There are actually some signs of good old-fashioned democracy at work in Israel. Sort of. This Sunday the Merkaz HaLikud held elections for its top positions. Essentially it was contest between those who oppose Sharon's hitnatkut policy but are scared of Sharon (Tzahi Hanegbi, Yisrael Katz, Danny Naveh) and those who oppose Sharon's hitnatkut policy but are not scared of Sharon (Uzi Landau, Michi Ratzon, Gilad Erdan). Avraham Hirshzon, the only candidate who actually supports Sharon of his own free will, was hardly a factor.

The scene is worth describing. The focus of the action is a giant warehouse on the Tel Aviv fair grounds. The long side of the warehouse is divided up into cavernous rooms open directly to the outside, each of which serves as ad hoc headquarters for one of the candidates. These rooms are filled with chain-smoking tea-sipping (this is Israel, not Ireland) volunteers manning phones and sharing idle speculation. The narrow side is the entrance to the polling station. To actually get in to vote one has to somehow get past dozens of teenagers paid to wear tee shirts with some candidate's name on it who are singing, shouting, littering and altogether making grand nuisances of themselves. Inside, the trail to the polling station is artificially narrowed to force voters through a via delarosa of candidates and their shamasim shaking hands and mumbling the kind of stuff candidates mumble. Needless to say, none of this activity has any purpose at all; rare is the voter who doesn't belong to some "camp".

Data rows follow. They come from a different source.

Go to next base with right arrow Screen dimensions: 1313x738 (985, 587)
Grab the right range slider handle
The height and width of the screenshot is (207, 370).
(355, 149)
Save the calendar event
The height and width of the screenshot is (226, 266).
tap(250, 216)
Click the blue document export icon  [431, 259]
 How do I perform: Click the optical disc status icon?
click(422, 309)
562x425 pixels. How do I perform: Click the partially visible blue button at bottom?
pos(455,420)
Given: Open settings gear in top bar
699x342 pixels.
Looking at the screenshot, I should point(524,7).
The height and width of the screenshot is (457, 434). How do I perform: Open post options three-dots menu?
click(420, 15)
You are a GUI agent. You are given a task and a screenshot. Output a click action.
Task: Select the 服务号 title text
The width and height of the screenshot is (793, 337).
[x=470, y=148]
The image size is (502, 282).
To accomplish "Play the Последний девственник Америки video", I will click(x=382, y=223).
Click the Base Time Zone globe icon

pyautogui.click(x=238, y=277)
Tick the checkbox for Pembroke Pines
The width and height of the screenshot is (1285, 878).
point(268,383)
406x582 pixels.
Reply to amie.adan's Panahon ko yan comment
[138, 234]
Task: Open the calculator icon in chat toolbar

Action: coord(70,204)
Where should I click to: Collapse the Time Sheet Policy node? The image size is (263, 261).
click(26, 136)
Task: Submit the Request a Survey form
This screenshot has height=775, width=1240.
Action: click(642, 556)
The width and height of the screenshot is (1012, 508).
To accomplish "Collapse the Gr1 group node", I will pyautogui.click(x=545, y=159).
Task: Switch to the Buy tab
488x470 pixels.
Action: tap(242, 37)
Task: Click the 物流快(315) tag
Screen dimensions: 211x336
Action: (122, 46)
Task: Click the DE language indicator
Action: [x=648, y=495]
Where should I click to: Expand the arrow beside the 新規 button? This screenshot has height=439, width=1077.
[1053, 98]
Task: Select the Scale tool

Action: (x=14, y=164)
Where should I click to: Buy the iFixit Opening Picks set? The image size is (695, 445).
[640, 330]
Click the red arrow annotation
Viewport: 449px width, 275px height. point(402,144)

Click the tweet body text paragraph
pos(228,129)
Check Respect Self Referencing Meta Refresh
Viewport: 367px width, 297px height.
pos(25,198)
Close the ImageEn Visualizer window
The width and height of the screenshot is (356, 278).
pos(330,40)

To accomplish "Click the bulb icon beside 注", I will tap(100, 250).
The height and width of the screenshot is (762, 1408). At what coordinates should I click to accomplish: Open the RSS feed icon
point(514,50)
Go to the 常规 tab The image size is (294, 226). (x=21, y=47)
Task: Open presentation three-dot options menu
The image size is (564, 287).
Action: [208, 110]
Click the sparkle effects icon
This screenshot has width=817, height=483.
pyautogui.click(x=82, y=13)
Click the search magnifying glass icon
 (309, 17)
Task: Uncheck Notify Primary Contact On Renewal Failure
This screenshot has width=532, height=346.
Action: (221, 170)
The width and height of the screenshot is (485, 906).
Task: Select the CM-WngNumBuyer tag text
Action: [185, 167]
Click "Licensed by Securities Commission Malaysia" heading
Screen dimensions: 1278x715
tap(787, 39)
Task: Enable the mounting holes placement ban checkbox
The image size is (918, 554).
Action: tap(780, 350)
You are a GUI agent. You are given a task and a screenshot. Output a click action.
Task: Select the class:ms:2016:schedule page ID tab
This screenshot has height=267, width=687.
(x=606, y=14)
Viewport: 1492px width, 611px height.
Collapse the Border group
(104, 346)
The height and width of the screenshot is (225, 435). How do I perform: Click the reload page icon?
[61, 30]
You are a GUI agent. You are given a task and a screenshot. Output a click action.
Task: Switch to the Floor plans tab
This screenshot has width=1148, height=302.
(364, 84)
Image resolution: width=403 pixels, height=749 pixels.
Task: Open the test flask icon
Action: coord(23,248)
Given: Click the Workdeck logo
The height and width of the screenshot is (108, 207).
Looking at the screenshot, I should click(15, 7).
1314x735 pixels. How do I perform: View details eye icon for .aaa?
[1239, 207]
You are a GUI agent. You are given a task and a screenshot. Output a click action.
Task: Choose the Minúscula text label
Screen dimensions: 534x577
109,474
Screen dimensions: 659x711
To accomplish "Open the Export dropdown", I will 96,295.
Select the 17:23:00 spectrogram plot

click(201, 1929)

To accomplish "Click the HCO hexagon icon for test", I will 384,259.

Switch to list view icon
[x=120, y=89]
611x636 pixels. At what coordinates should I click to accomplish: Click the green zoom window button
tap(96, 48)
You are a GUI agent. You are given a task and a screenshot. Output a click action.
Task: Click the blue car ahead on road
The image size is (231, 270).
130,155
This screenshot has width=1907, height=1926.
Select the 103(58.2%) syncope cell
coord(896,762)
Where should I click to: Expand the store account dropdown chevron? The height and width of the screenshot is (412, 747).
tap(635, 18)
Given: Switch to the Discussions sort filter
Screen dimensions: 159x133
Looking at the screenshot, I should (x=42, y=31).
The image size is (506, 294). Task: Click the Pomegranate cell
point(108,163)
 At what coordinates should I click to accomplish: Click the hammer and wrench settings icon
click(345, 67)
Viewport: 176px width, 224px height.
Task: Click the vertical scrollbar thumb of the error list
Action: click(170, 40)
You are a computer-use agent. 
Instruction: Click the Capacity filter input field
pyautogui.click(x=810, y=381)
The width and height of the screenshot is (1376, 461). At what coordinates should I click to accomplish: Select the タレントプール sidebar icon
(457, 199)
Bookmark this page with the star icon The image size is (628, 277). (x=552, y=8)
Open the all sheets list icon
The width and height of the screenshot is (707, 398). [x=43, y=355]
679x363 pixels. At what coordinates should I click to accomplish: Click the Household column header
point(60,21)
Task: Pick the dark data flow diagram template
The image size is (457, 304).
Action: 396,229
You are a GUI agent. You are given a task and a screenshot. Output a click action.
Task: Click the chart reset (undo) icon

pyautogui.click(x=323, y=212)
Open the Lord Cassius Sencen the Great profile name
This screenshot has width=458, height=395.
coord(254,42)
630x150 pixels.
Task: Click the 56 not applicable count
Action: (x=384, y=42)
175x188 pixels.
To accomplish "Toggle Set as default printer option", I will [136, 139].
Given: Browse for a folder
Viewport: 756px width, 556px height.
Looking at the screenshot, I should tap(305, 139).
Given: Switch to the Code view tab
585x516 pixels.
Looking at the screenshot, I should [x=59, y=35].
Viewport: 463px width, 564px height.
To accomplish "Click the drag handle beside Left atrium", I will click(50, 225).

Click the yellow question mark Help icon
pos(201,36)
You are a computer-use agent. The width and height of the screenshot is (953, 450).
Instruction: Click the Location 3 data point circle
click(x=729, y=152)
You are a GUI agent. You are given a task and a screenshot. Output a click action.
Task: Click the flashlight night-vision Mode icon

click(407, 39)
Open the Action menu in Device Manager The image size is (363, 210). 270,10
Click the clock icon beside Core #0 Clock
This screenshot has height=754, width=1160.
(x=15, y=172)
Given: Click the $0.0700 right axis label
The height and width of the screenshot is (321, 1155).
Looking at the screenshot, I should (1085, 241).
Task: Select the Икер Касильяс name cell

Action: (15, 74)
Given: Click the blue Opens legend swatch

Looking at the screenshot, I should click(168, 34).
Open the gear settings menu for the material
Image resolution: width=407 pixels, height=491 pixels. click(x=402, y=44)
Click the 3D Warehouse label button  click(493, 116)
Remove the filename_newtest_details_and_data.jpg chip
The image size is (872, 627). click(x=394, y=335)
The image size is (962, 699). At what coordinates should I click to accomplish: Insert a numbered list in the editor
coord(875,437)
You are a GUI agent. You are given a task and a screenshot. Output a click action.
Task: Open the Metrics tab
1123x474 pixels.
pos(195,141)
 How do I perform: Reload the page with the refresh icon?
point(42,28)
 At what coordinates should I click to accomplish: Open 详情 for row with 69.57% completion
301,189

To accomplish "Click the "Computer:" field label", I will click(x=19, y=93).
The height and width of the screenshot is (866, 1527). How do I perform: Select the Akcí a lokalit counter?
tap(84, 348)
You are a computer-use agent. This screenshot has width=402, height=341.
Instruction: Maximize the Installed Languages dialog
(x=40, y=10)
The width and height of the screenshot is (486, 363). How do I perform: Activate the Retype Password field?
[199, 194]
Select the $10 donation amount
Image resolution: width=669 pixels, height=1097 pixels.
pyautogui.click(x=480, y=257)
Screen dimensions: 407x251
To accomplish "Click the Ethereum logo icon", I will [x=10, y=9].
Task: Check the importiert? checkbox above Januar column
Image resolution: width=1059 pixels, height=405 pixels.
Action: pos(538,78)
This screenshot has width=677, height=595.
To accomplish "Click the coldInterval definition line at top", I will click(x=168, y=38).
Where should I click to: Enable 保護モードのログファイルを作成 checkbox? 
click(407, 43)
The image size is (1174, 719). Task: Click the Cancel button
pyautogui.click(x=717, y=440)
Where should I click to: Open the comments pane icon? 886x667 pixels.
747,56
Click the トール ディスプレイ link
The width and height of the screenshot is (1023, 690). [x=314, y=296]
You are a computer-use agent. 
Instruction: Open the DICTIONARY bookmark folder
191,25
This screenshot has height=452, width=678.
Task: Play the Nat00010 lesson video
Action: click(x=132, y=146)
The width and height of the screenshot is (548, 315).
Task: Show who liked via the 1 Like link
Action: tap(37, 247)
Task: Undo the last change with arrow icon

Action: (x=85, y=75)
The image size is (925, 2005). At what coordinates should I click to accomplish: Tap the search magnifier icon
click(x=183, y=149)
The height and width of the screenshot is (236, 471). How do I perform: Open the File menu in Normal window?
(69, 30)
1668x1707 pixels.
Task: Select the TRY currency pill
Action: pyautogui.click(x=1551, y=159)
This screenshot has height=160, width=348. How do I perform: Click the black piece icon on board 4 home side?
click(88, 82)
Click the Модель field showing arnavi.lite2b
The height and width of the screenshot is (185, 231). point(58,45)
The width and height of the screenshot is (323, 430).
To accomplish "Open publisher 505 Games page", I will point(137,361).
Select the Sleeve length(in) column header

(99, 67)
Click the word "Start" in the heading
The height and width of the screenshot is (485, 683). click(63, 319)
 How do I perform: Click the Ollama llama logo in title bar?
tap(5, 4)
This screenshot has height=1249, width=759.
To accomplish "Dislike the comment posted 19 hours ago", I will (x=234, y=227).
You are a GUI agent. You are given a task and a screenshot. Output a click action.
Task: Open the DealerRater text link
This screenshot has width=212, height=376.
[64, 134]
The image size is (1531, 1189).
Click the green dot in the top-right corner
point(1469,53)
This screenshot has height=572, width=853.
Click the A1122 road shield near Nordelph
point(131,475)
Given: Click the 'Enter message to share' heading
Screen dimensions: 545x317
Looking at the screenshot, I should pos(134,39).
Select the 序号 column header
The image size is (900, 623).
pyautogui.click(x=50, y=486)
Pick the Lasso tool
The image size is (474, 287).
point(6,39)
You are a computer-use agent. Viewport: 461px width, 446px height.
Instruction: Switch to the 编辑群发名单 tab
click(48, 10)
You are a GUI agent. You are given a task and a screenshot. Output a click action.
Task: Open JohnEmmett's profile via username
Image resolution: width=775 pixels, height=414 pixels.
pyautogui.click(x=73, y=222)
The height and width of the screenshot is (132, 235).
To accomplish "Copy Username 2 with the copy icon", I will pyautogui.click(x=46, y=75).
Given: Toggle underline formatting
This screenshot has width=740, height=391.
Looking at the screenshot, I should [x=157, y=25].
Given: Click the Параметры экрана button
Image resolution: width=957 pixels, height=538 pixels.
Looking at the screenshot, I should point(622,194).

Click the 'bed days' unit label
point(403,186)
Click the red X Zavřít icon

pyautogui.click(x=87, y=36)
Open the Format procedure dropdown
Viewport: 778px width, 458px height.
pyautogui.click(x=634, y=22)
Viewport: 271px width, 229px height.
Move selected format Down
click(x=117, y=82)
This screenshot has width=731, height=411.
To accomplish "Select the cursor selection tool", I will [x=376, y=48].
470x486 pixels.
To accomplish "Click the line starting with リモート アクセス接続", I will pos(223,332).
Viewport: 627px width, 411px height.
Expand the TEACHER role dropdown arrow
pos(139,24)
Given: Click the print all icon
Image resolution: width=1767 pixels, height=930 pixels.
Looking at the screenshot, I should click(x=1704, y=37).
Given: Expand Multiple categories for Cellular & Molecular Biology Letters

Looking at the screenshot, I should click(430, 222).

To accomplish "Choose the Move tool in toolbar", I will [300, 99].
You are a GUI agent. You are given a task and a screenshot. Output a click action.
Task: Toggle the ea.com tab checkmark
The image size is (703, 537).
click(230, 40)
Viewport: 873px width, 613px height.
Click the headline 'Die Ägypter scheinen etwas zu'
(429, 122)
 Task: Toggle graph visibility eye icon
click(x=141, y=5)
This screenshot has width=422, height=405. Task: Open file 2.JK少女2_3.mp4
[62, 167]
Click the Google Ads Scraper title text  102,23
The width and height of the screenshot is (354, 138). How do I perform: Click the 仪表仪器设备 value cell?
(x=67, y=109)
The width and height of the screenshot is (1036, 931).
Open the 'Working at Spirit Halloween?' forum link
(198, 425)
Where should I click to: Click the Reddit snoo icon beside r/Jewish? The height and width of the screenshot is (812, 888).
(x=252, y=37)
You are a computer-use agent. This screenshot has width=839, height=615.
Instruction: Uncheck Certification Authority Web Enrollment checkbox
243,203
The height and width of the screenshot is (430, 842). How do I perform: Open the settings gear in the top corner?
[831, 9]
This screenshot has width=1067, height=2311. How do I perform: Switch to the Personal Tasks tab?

And all around one sees democracy at work. All the Likud's Knesset members mill around shmoozing with the people who sent them to the Knesset and who might just as easily send them packing the next time around. Accountability can be demeaning. Intelligent and decent MKs like Yuval Shteinitz, Miki Eitan and Yuli Edelstein can be seen engaging in intense and earnest conversation with the kind of guys with whom, under all other circumstances, a typical conversation might begin with "you want humus and salad with that?" or "I should turn on the meter?". I, for one, fargin these guys their moment of glory.

The end of the story, for those who missed it, is that the better men lost. Uzi Landau will have his principles as a consolation prize, while Tzahi Hanegbi gets to bang the big gavel and do whatever Omri Sharon tells him to.